'Sherlock' is solving crimes on Netflix
The premise of “Sherlock,” a series that ran on the BBC across the pond and on PBS in the United States, which is now livestreaming on Netflix, was absurdly simple. The series snatched Sherlock Holmes and Dr. John Watson out of the Victorian London of gaslights, fog, and hansom cabs and dropped them straight into the 21st century, with Internet, jet air travel, and modern psychology. Then it turned them loose on simple malefactors and over-the-top crazy criminals.
As with the original, Watson, played by Martin Freeman, returns home from service in Afghanistan (some things never change) and soon finds himself partnered and living with Sherlock Holmes, a consulting detective played by Benedict Cumberbatch, who describes himself as a “high-functioning sociopath.” Instead of recounting his and Holmes’ adventures in the magazine “The Strand,” Watson runs a highly trafficked blog. Mycroft, Moriarty (creepily insane), Irene Adler, and Mary Morstan (in a role that her Victorian counterpart would not have thought of) also make their appearances.
Most of the episodes are very loosely based on the Conan Doyle stories, but with modern twists. “The Hound of the Baskervilles,” for instance, takes place on a British military base. Some of the titles were altered. Instead of the “Six Napoleons” we have the “Six Thatchers.”The Adventure of the Empty House” became “The Empty Hearse.”
Besides a change in technology that involves more forensics and internet searchers to go along with Holmes’ deductive reasoning, 21st century mores altered the dynamic between the crime fighting gentlemen and those around them. Instead of addressing one another as “Holmes” and “Watson” it was the more familiar “Sherlock” and “John.” When people assumed that Holmes and Watson, two unmarried men living together, were a gay couple, the speculation was always followed by “Not that there is anything wrong with that.”

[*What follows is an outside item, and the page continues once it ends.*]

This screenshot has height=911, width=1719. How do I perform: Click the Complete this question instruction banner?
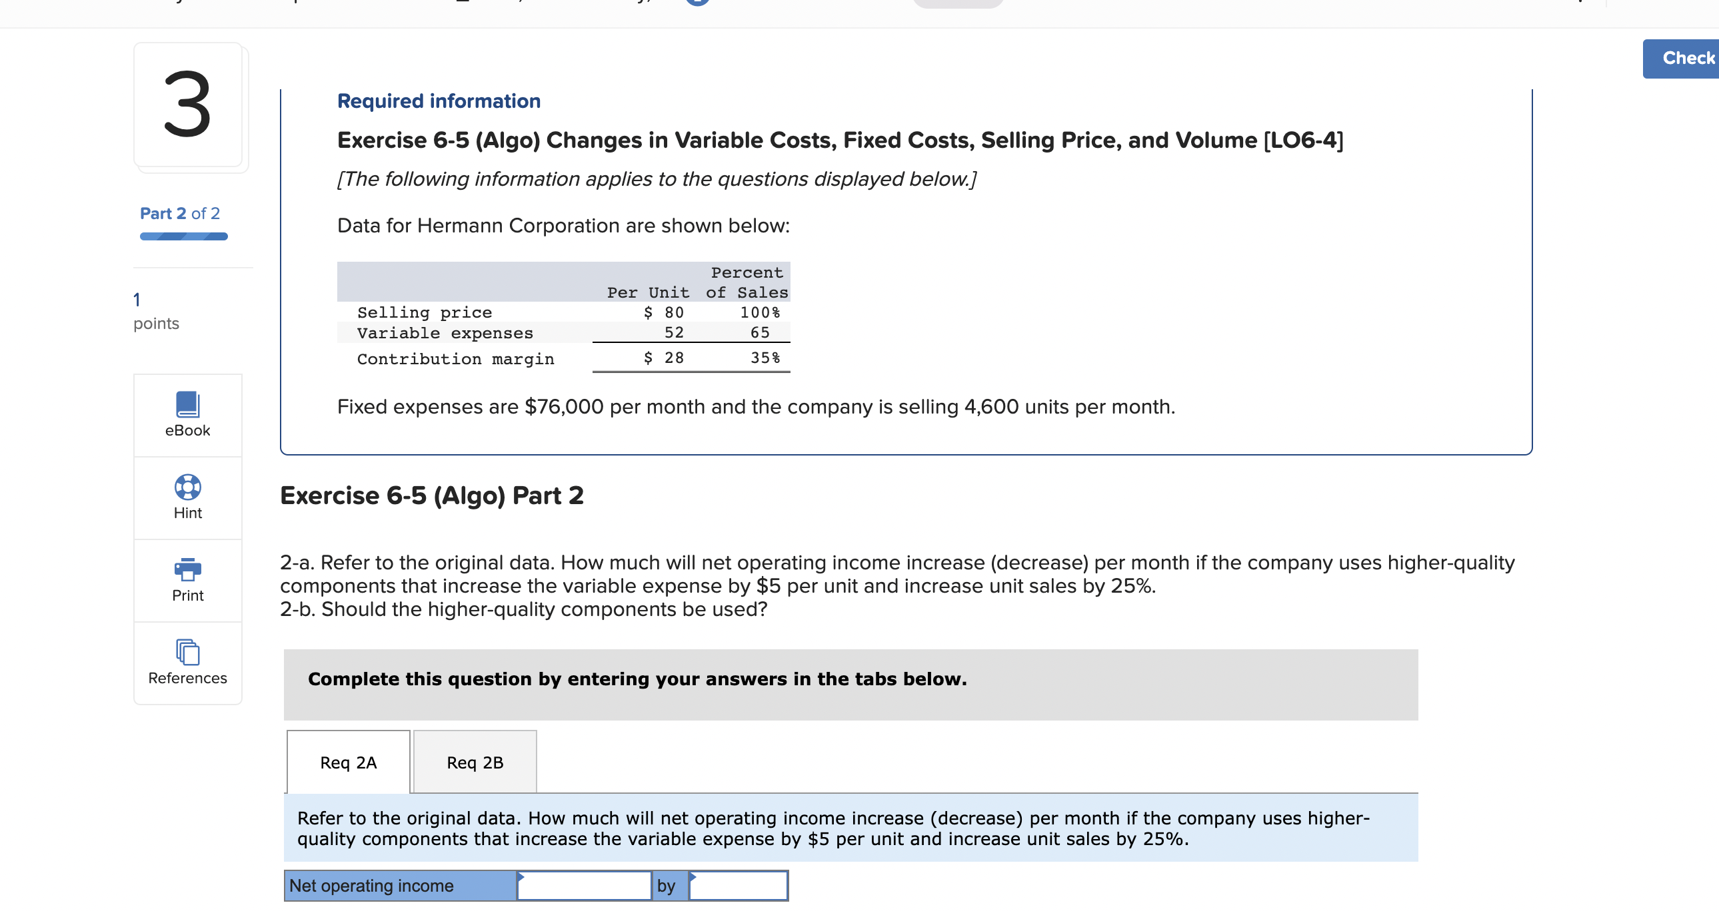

The roles of women make a pronounced difference in how the characters behave and how the stories progressed. Mary, for instance, turns out to be a member of Her Majesty’s Secret Service and has as much if not more ruthless abilities as Holmes and Watson. Irene Adler is still the super-intelligent adventuress who wins what passes for Holmes’ affections. She also gets into big trouble with Islamic terrorists and thus affords an opportunity for Holmes to display his own ruthless killing skills.
It should be noted that one special episode, originally running in 2016 and entitled “The Abominable Bride,” takes our intrepid heroes back to their Victorian roots.
So “Sherlock,” which achieved both critical and popular acclaim, can be enjoyed again or for the first time by Netflix subscribers, featuring the first of the drawing room detectives, now with a bit of modern, hard-boiled spice.